* [Cel zadania] Wypisz wszystkie klany, które pojawiają się z nazwy w tekście „Blogowe wieści”.

* [Tekst]

● ● ● ● ● ● ●

BLOGOWE WIEŚCI

BLOGOWE WIEŚCI





W Klanie Burzy

Po śmierci Różanej Przełęczy, Sójczy Szczyt wybrała się do Księżycowej Sadzawki wraz z Rumiankowym Zaćmieniem. Towarzyszyć im miała również Margaretkowy Zmierzch, która dołączyła do nich po czasie. Jakie więc było zaskoczenie, gdy ta wróciła niezwykle szybko cała zdyszana, próbując skleić jakieś sensowne zdanie. Z całości można było wywnioskować, że kotka widziała, jak Niknące Widmo zabił Sójczy Szczyt oraz Rumiankowe Zaćmienie. W obozie została przygotowana więc zasadzka na dymnego kocura, który nie spodziewał się dziur w swoim planie. Na Widmie miała zostać wykonana egzekucja, jednak kocur korzystając z sytuacji zdołał zabić stojącą nieopodal Iskrzącą Burzę, chwilę potem samemu ginąc z łap Lwiej Paszczy, Szepczącej Pustki oraz Gradowego Sztormu, z czego pierwszą z wymienionych również nieszczęśliwie dosięgły pazury Widma. Klan Burzy uszczuplił się tego dnia o szóstkę kotów.

W Klanie Klifu

Plotki w Klanie Klifu mimo upływu czasu wciąż się rozprzestrzeniają. Srokoszowa Gwiazda stracił zaufanie części swoich wojowników, którzy oskarżają go o zbrodnie przeciwko Klanowi Gwiazdy i bycie powodem rzekomego gniewu przodków. Złość i strach podsycane są przez Judaszowcowy Pocałunek, głoszącego słowo Gwiezdnych, i Czereśniową Gałązkę, która jako pierwsza uznała przywódcę za powód wszystkich spotykających Klan Klifu katastrof. Srokoszowa Gwiazda - być może ze strachu przed dojściem Judaszowca do władzy - zakazał wybierania nowych radnych, skupiając całą władzę w swoich łapach. Dodatkowo w okolicy Złotych Kłosów pojawili się budujący coś Dwunożni, którzy swoimi hałasami odstraszają zwierzynę.

W Klanie Nocy

Świat żywych w końcu opuszcza obarczony klątwą Błotnistej Plamy Czapli Taniec. Po księżycach spędzonych w agonii, której nawet najsilniejsze zioła nie były mu w stanie oszczędzić, ginie z łap własnego męża - Wodnikowego Wzgórza, który został przez niego zaatakowany podczas jednego z napadów agresji. Wojownik staje się przygnębiony, jednak nadal wypełnia swoje obowiązki jako członek Klanu Nocy, a także ojciec dla ich maleńkiego synka - Siwka. Kocurek został im podarowany przez rodzącą na granicy samotniczkę, która w zamian za udzieloną jej pomoc, oddała swego pierworodnego w łapy obcych. W opiece nad nim pomaga Mżawka, młodziutka karmicielka, która nie tak dawno wstąpiła w szeregi Klanu Nocy, wraz z dwójką potomków - Ikrą oraz Kijanką. Po tym wydarzeniu, na Srebrną Skórkę odchodzi także starsza Mrówczy Kopiec i medyczka, Strzyżykowy Promyk, której miejsce w lecznicy zajmuje Różana Woń. W międzyczasie, na prośbę Wieczornej Gwiazdy, nowej liderki Klanu Wilka, Srocza Gwiazda udziela im pomocy, wyznaczając nieduży skrawek terenu na ich nowy obóz, w którym mieszkać mogą do czasu, aż z ich lasu nie znikną kłusownicy. Wyprowadzka następuje jednak dopiero po kilku księżycach, podczas których wielu wojowników zdążyło pokręcić nosem na swoich niewdzięcznych sąsiadów.

● ● ● ● ● ● ●

* [Zapisane dane]
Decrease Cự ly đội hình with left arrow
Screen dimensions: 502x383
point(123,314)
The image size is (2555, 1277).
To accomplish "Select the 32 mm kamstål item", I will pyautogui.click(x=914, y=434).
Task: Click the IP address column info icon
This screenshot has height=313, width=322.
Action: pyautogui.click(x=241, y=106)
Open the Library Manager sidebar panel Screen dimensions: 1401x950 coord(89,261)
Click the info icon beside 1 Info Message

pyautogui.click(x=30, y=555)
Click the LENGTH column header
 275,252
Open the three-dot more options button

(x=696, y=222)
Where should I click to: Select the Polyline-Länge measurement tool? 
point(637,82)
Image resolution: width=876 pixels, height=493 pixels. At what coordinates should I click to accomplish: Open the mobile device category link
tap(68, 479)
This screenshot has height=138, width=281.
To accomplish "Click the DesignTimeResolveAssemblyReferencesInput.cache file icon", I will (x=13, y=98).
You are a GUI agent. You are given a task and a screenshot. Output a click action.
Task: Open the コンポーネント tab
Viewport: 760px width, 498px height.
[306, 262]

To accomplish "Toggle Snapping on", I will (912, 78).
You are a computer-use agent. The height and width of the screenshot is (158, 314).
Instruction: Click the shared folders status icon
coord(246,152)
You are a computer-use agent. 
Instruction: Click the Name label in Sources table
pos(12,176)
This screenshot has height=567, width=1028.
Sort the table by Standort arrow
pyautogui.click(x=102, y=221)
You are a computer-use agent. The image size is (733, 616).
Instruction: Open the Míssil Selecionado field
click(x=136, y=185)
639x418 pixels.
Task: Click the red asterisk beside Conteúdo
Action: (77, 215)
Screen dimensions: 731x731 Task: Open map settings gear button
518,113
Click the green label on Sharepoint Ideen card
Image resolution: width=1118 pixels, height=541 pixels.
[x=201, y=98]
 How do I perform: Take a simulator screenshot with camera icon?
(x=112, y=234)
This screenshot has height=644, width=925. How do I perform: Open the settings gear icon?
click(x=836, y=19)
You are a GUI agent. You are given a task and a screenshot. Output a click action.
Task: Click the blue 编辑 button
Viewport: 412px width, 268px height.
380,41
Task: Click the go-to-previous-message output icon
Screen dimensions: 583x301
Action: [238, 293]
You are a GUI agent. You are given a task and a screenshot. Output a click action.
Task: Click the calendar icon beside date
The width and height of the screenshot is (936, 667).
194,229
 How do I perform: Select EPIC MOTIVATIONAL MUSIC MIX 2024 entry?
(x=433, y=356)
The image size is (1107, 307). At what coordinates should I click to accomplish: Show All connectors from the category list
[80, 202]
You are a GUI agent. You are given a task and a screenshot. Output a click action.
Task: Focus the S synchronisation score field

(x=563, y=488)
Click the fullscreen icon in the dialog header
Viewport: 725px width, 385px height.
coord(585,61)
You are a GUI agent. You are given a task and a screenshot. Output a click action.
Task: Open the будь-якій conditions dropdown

● ● ● ● ● ● ●

* [Odpowiedź] Klan Burzy, Klan Klifu, Klan Gwiazdy, Klan Nocy, Klan Wilka